How to write a CV
Your CV represents you. It is your first impression and the only way for you to let prospective employers know just how good you are. Added to this, it will usually be competing against many other CVs. You might be the perfect person for the job, but if your CV is not up to scratch, you'll be passed by.
Getting it right is crucial
When sending your CV, unless told not to you should include a covering letter. In this letter you should explain which vacancy you are applying for, where you have seen the vacancy advertised and an overview of why you should be considered. But don't just repeat all the information, that's in your CV.
If you are sending a speculative CV, write a short note explaining what kind of position you are interested in.
You should structure your CV by writing a list of important headings.
These should include:
- Your name, address, telephone number (evening and daytime)
- Academic qualifications (e.g. GCSE's, A levels, Degree etc)
- Vocational qualifications (e.g. HGV driving license or Microsoft Certified Engineer etc.)
- Work history (starting with the most recent and working backwards)
- Other major achievements (e.g. charity work or climbing Mt. Everest)
- Hobbies and interests.
Don’t forget your Key Words and Skills!
Once you have got your content you need to arrange it into a cohesive structure.

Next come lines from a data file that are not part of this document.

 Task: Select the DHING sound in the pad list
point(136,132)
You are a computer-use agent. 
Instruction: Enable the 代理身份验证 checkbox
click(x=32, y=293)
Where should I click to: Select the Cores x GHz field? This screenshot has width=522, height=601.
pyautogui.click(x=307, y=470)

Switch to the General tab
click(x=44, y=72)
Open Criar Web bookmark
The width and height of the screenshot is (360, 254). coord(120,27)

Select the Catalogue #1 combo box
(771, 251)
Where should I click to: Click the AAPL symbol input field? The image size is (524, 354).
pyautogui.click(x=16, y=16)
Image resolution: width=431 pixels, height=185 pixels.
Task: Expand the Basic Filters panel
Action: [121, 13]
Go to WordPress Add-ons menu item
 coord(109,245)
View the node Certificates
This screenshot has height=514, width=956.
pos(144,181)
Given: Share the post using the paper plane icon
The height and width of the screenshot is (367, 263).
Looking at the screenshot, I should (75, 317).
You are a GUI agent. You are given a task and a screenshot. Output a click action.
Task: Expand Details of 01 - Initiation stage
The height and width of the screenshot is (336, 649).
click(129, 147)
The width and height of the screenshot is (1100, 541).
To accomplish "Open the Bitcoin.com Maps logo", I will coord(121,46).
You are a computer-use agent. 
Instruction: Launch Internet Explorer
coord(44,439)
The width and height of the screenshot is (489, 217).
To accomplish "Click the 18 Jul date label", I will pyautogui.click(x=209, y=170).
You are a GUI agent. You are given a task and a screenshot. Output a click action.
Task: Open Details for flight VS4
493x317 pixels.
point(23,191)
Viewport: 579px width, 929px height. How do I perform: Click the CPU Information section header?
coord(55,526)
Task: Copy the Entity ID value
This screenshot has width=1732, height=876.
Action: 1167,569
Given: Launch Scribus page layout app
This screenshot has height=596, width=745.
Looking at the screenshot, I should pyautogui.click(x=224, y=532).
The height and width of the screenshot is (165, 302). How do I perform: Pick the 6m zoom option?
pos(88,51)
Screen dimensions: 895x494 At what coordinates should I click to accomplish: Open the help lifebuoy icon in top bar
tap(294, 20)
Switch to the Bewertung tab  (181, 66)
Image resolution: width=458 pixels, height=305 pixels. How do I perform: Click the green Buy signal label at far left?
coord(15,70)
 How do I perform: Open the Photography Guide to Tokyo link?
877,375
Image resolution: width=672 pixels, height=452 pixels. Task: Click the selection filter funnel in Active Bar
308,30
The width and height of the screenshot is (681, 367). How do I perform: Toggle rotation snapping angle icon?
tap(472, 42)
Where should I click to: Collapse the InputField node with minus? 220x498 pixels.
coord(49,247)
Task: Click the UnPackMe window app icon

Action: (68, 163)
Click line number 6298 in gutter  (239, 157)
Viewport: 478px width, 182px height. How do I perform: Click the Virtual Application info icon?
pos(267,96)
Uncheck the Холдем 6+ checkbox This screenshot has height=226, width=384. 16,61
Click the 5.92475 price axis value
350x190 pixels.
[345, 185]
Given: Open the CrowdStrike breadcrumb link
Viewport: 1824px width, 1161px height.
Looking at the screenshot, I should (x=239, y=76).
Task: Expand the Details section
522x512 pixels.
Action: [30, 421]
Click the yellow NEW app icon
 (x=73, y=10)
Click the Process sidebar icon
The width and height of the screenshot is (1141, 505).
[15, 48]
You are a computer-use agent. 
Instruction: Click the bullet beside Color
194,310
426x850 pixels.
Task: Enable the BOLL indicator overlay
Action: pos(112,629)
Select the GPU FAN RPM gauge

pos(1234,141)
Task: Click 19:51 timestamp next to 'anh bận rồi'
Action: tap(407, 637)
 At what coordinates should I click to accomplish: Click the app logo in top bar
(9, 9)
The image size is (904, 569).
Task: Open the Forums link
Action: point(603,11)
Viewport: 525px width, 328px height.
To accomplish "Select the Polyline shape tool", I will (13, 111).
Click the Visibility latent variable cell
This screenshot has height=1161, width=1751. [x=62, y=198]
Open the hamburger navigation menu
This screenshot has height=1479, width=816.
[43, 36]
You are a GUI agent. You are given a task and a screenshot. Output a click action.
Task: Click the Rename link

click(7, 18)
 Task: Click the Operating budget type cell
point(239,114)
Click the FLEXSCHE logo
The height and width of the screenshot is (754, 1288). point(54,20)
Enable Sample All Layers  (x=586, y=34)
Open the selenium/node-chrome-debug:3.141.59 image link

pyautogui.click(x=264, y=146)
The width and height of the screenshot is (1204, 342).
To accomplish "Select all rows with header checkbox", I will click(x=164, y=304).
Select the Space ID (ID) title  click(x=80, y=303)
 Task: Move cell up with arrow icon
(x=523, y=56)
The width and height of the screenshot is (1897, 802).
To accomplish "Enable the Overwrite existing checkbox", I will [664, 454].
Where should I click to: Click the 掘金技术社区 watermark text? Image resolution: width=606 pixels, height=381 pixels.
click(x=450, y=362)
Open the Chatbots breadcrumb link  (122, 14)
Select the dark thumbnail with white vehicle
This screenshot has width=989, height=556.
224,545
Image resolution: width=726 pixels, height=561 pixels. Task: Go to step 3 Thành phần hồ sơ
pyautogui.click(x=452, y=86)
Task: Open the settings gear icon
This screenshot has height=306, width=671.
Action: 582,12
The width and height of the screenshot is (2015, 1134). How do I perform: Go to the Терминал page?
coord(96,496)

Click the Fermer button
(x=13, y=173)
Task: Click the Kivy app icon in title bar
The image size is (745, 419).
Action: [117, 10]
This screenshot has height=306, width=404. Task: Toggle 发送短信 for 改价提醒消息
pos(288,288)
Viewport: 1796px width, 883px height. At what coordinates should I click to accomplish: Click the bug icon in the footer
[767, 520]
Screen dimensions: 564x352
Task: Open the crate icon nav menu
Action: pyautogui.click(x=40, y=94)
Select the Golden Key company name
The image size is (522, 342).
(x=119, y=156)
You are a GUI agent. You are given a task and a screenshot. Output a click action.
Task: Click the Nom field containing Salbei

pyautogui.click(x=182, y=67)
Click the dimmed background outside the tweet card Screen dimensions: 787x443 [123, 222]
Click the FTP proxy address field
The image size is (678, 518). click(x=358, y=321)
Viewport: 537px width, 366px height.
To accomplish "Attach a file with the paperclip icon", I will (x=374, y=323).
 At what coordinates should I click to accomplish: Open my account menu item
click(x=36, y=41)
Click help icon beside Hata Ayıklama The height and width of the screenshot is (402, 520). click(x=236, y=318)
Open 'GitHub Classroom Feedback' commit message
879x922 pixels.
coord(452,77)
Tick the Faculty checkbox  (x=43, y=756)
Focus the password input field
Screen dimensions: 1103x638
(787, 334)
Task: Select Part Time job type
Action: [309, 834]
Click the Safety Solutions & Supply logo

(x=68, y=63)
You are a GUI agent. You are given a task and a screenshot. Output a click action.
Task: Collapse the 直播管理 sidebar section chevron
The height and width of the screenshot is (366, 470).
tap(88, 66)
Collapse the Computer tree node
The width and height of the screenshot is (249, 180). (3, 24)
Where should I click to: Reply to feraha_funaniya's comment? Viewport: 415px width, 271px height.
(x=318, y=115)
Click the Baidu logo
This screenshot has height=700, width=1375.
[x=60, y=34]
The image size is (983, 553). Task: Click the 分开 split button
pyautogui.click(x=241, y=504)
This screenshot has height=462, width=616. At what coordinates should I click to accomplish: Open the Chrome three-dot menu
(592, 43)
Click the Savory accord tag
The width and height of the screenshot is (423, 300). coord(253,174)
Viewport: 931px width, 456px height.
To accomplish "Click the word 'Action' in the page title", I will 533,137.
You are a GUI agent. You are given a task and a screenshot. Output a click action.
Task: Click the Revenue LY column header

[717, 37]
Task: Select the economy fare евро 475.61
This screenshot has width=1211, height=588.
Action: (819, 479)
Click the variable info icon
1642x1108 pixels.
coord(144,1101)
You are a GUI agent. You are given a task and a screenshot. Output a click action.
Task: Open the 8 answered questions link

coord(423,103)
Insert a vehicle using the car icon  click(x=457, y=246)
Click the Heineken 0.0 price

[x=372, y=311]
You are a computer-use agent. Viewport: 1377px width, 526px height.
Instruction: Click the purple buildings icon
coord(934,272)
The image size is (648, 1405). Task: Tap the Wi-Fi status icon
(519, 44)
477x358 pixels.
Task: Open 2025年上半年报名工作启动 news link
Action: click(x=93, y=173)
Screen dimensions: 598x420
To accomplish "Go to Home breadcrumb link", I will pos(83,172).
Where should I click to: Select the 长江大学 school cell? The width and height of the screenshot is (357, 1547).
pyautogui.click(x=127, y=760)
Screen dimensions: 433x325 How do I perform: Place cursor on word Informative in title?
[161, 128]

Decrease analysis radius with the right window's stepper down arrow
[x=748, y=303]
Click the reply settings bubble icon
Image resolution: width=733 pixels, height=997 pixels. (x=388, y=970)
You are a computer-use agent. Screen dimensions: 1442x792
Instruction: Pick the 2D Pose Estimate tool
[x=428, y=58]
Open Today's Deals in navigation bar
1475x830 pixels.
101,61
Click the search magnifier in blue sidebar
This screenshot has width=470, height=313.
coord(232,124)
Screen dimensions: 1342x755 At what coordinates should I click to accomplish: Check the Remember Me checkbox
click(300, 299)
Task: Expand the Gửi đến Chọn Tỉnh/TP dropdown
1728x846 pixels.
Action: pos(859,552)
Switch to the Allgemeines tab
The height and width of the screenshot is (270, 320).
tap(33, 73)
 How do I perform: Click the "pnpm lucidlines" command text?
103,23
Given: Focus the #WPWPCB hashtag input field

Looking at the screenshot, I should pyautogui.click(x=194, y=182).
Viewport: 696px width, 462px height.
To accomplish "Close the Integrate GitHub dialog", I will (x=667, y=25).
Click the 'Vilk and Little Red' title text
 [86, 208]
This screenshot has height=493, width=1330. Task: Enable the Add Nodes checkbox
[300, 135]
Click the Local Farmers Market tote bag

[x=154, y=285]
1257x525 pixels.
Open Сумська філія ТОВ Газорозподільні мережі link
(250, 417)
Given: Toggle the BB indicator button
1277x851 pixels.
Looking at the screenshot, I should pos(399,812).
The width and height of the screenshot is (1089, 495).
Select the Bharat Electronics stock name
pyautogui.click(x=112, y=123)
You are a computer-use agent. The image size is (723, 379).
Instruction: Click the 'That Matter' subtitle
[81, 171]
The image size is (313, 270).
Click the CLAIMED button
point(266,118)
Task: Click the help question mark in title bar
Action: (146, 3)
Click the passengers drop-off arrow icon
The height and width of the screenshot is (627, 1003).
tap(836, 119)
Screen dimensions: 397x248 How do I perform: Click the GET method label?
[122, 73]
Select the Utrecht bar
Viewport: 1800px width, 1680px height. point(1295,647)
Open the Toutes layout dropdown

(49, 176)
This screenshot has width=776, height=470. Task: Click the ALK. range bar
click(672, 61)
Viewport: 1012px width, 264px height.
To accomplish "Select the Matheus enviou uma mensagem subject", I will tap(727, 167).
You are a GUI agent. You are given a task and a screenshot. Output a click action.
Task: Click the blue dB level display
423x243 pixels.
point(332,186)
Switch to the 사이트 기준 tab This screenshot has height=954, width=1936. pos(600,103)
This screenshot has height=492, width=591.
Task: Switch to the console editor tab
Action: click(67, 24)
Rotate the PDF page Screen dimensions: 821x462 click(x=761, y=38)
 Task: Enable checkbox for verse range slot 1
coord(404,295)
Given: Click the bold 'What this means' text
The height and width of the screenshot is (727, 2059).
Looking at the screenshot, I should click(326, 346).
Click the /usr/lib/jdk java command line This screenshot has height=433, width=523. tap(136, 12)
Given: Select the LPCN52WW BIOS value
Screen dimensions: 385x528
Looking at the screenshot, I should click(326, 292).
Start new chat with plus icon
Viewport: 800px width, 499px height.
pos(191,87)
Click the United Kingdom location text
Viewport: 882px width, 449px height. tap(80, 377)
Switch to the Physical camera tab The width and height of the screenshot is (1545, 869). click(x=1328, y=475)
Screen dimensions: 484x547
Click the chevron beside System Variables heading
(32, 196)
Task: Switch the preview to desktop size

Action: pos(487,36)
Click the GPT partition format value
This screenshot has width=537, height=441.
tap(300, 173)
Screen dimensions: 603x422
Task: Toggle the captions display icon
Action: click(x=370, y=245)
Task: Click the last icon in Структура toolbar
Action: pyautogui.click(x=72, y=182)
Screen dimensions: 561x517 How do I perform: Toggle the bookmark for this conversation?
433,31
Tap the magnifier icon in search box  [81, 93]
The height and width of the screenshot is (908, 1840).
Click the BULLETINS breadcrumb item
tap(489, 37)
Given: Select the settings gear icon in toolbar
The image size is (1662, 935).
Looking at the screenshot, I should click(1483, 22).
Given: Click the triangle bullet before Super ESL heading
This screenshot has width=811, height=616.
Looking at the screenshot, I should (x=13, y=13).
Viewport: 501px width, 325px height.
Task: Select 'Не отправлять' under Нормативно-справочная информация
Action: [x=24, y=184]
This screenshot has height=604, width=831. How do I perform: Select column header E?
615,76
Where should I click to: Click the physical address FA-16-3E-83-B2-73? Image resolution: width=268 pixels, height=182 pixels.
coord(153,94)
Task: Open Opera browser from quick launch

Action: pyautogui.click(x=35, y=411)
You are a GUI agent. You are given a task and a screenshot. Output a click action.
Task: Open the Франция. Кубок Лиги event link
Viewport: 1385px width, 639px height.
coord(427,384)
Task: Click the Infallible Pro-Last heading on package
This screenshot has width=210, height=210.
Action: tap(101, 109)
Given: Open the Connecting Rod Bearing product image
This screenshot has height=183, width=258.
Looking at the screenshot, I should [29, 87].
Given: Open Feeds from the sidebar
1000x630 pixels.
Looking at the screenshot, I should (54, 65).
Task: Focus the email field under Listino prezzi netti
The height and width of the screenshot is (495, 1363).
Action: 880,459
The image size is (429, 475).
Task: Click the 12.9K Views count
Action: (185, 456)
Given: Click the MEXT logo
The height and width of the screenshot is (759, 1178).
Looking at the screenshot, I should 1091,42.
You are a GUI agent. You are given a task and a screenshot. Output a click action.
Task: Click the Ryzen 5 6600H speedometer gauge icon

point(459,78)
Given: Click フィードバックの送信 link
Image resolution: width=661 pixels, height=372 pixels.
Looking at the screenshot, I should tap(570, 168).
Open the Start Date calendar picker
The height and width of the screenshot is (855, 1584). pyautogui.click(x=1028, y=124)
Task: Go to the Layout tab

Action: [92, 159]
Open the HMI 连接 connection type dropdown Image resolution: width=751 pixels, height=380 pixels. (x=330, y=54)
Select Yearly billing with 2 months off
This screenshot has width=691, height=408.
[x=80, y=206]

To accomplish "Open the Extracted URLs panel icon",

Take a look at the example structure we suggest.
Depending on the type of job you are applying for it may be necessary to emphasize different sections of your CV, so don't expect to use the same CV for every job you apply for. You should edit it and refine the way it looks for different job applications.
For example, if applying for a job where your academic reference is important, list your qualifications and grades. If your field of work is less formal, a summary of qualifications and any vocational training that you have received may be more relevant.
Finally, be concise. The people you are sending your CV to are probably very busy. Always restrict it to a maximum of 2 sheets of A4. This does not mean that you have to leave things out, but it does require you to be brief and to the point.
A long CV may seem impressive but unnecessary waffle will only annoy the people you are trying to impress.
Ensure it is always typed and contains no spelling mistakes. Take the time to produce a document that is both easy to read and professional looking. Tempting as it might be, avoid the use of gimmicks, and elaborate typefaces and fancy designs just to get noticed.
Use clean white paper and never give the impression that this is one of many CVs that you have photocopied and sent out. A photocopied CV, like a circular, will normally end up in the bin.
Find out the right person to send the CV to. If it goes to the wrong person it may just end up in the bin.
A CV is a confidential document, so post it or email it. Don't fax it unless it's very urgent and you are specifically asked to.
Don't be disheartened if the first CV you send out doesn't get you far. As with most stages of getting a job, there is some luck involved. So be persistent with your applications.